▶ [Page extract]:
◇ ◇ ◇ ◇ ◇ ◇ ◇
Dive Brief:
- Hologic and Thermo Fisher Scientific reported quarterly earnings benefiting from strong demand for their respective SARS-CoV-2 assays. Hologic's second-quarter revenue increased 103.4% to $1.54 billion with molecular diagnostics revenue jumping 390.6%, while Thermo Fisher's first-quarter revenue grew 59% to $9.91 billion with diagnostics and healthcare delivering approximately 150% growth.
- While the outlook for diagnostics are poised to sustain some pandemic-driven growth, executives from both companies have provided cautious expectations for coronavirus testing for the rest of 2021.
- Hologic CFO Karleen Oberton told investors late Wednesday that while the company anticipates that fiscal 2021 will be an "excellent year" overall, she said COVID-19 testing revenue remains "highly unpredictable." Thermo Fisher CEO Marc Casper similarly told investors on Thursday he anticipates "less testing in Q2" and in the second half amid vaccinations.
Dive Insight:
The two lateral flow assay companies have ridden the wave of strong COVID-19 testing demand in the molecular diagnostics category over the past year. However, both Hologic and Thermo Fisher executives in investor calls highlighted the uncertainty of the coronavirus test market.
While molecular COVID-19 testing volumes remain high, Hologic CEO Stephen MacMillan told investors late Wednesday demand has "declined significantly" since January based on a better-than-expected vaccine rollout.
"In this context, our U.S. sales of COVID tests also declined significantly in March and further in April," MacMillan said, adding that while molecular SARS-CoV-2 testing demand will likely decline further as vaccines roll out he sees the test category remaining important into fiscal 2022 and beyond.
William Blair analysts in a Wednesday note said Hologic's COVID-19 testing revenue fell short of their model at $680 million, versus their $750 million forecast.
"With testing demand falling off faster than many companies in the space ... and with screening use-cases not yet clear, the management team needed to reset the bar for investors," William Blair analysts wrote.
Hologic CFO Oberton forecast "strong financial results" in its fiscal third quarter with "continued strength and recovery" in the base business and partially offset by a "potentially conservative but still significant outlook" for coronavirus-related test revenue. Hologic's guidance for COVID-19 testing revenue is now in the $200 million to $250 million range, about a 200% sequential decline.
Looking beyond the COVID-19 pandemic, Hologic and Thermo Fisher both expect to reap the benefits of their growing installed bases of PCR instruments.
MacMillan said Hologic shipped 717 Panther instruments to customers over the past year, including about 190 in the second quarter, and that the company's global installed base now stands at roughly 2,600 instruments, which is approximately 40% higher than when the pandemic began.
The install base gives Hologic a platform for future growth beyond coronavirus, according to MacMillan, who added that the company is "seeing this play out with record levels of new non-COVID business on these Panthers."
Acquisitions are also an important part of the post-pandemic strategies of both companies.
Hologic earlier this month announced it struck a struck a deal to buy near-patient, acute care diagnostic company Mobidiag for $795 million, giving the company control of two automated PCR instruments used in the diagnosis of gastrointestinal and respiratory infections as well as management of antimicrobial resistance.
◇ ◇ ◇ ◇ ◇ ◇ ◇
▶ [Source data]:

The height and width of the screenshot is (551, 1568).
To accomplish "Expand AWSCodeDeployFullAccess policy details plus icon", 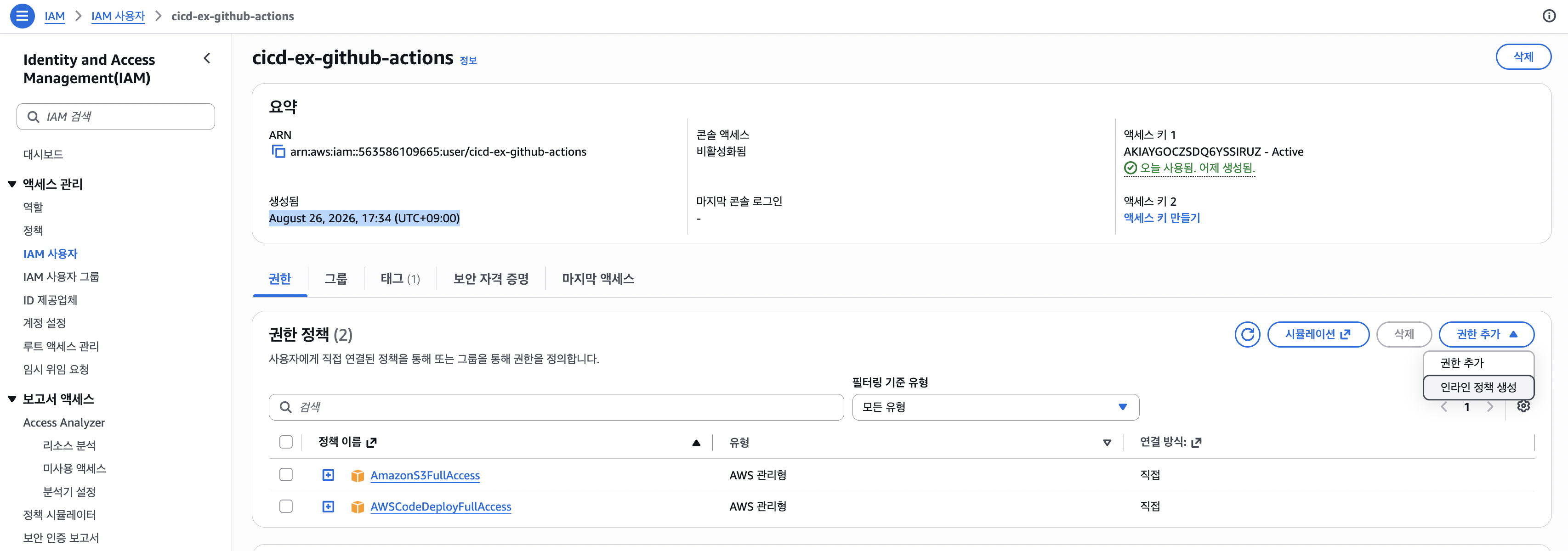I will point(328,506).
◇ ◇ ◇ ◇ ◇ ◇ ◇
▶ [What you will do]:
1. For the Hologic and Thermo Fisher earnings article, decide whether each statement agrees with it. Answer yes or no for each, quoting the words of the article that decide it.
(a) Hologic's second-quarter revenue rose 103.4% to $1.54 billion.
(b) Hologic shipped about 190 Panther instruments over the past year.
(c) Hologic agreed to buy Mobidiag for $795 million.
2. In the Hologic and Thermo Fisher earnings article, rename "William Blair" as "Baird" and give the passage again, starting with "While molecular COVID-19" and going on through "Blair analysts wrote.".
3. According to the Hologic and Thermo Fisher earnings article, why has demand for Hologic's molecular COVID-19 testing fallen since January?
The material was drawn from a separate source.

▶ [Results in order]:
1.
(a) Yes: "Hologic's second-quarter revenue increased 103.4% to $1.54 billion"
(b) No: "Hologic shipped 717 Panther instruments to customers over the past year"
(c) Yes: "buy near-patient, acute care diagnostic company Mobidiag for $795 million"

2.
While molecular COVID-19 testing volumes remain high, Hologic CEO Stephen MacMillan told investors late Wednesday demand has "declined significantly" since January based on a better-than-expected vaccine rollout.
"In this context, our U.S. sales of COVID tests also declined significantly in March and further in April," MacMillan said, adding that while molecular SARS-CoV-2 testing demand will likely decline further as vaccines roll out he sees the test category remaining important into fiscal 2022 and beyond.
Baird analysts in a Wednesday note said Hologic's COVID-19 testing revenue fell short of their model at $680 million, versus their $750 million forecast.
"With testing demand falling off faster than many companies in the space ... and with screening use-cases not yet clear, the management team needed to reset the bar for investors," Baird analysts wrote.

3. Hologic CEO Stephen MacMillan said demand has "declined significantly" since January because of a better-than-expected vaccine rollout.